By 1824 Buenos Aires' main square was illuminated with hydrogen gas. This event, carried out by the English engineer Santiago Bevans, placed Argentina among the few countries that applied that technology since at that time it had only been tested in Europe and the United States. But it was not until 1853, when the national government contracted gas-powered public lighting for the cobblestone streets located near the Plaza de Mayo, when the effective use of gas began. It was still in this early period of the industry, referring to manufactured gas, such as that from coal, given that natural gas from deposits had not yet been exploited.

The company was founded in 1853 in Buenos Aires, and its gas holder was located in the area of Retiro, in the current Tower Monumental. The company was dedicated in its origins in provide the public lighting of the city. In 1895 the company began to carry out the works to supply electrical energy to the city of Buenos Aires. In 1897, the Board of the Primitiva acquired the Sociedad de Luz Eléctrica Edison, the main electrical plant of the city. By those times, Retiro was located very close to Río de la Plata, which allowed a quick transport of coal (imported from the United Kingdom) from barges to the plant.
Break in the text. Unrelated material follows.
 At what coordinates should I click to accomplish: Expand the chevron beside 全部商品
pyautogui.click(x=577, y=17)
Once the gas was produced, it was transported to consumption points through clay slab pipelines that crisscrossed the area that was already known at that time as "el Bajo" (the lower part of the city): San Martín, Florida, Del Parque (now Lavalle), 25 de Mayo, De la Piedad (now Bartolomé Mitre) streets, including La Recova and Plaza de Mayo. This major advancement, which represented the lighting of the city's most important streets, was followed by the gas lighting of landmarks such as the Cabildo, the Metropolitan Cathedral, the City Hall, the Recova, and Teatro Argentino building.
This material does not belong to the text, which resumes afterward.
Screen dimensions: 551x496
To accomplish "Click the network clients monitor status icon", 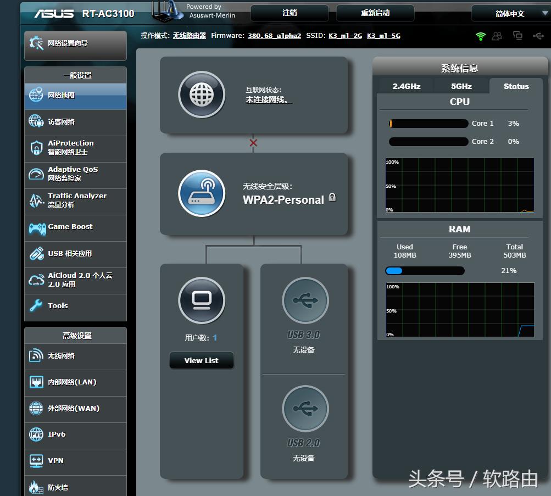I will tap(517, 36).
The gas lighting system continued to develop with great success, expanding very rapidly, first to other neighborhoods in Buenos Aires near the city center and then also to other nearby cities such as Bernal in Avellaneda Partido, and other distant ones such as San Nicolás, Bahía Blanca, Rosario, La Plata, in Buenos Aires Province.

The Primitiva was dedicated to the electric Lighting of Buenos Aires until 1920. year in which it lost the concession.
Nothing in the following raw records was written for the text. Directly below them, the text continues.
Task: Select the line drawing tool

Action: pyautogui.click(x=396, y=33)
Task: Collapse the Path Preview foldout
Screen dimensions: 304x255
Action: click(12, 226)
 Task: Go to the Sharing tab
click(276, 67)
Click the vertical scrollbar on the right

The Compañía Primitiva de Gas de Buenos Aires Ltda registered its name in 1901, and changed its original name in 1910 as Primitiva Gas and Electric Lighting Company of Buenos Aires. In 1901 the company's capital was £1,200,000 sterling.

In 1944 the national government decreed the nationalization of Compañía Primitiva de Gas. The company ceased its functions on March 5, 1945, taking charge of the management of the expropriated company Yacimientos Petrolíferos Fiscales.

The Primitiva Gas Company of Buenos Aires came to provide gas to a total of 240,000 users until its nationalization in 1945, distributing gas to the areas of Buenos Aires, La Plata, Bahia Blanca and Rosario. The company also counted on a fleet of trucks and motorcycles to provide care to its users.

In 1945, the government of Argentina leaded by Juan Perón, took over the Compañía Primitiva prior the nationalisation of the service with the creation of "Gas del Estado", a state-owned company which became Compañía Primitiva's successor.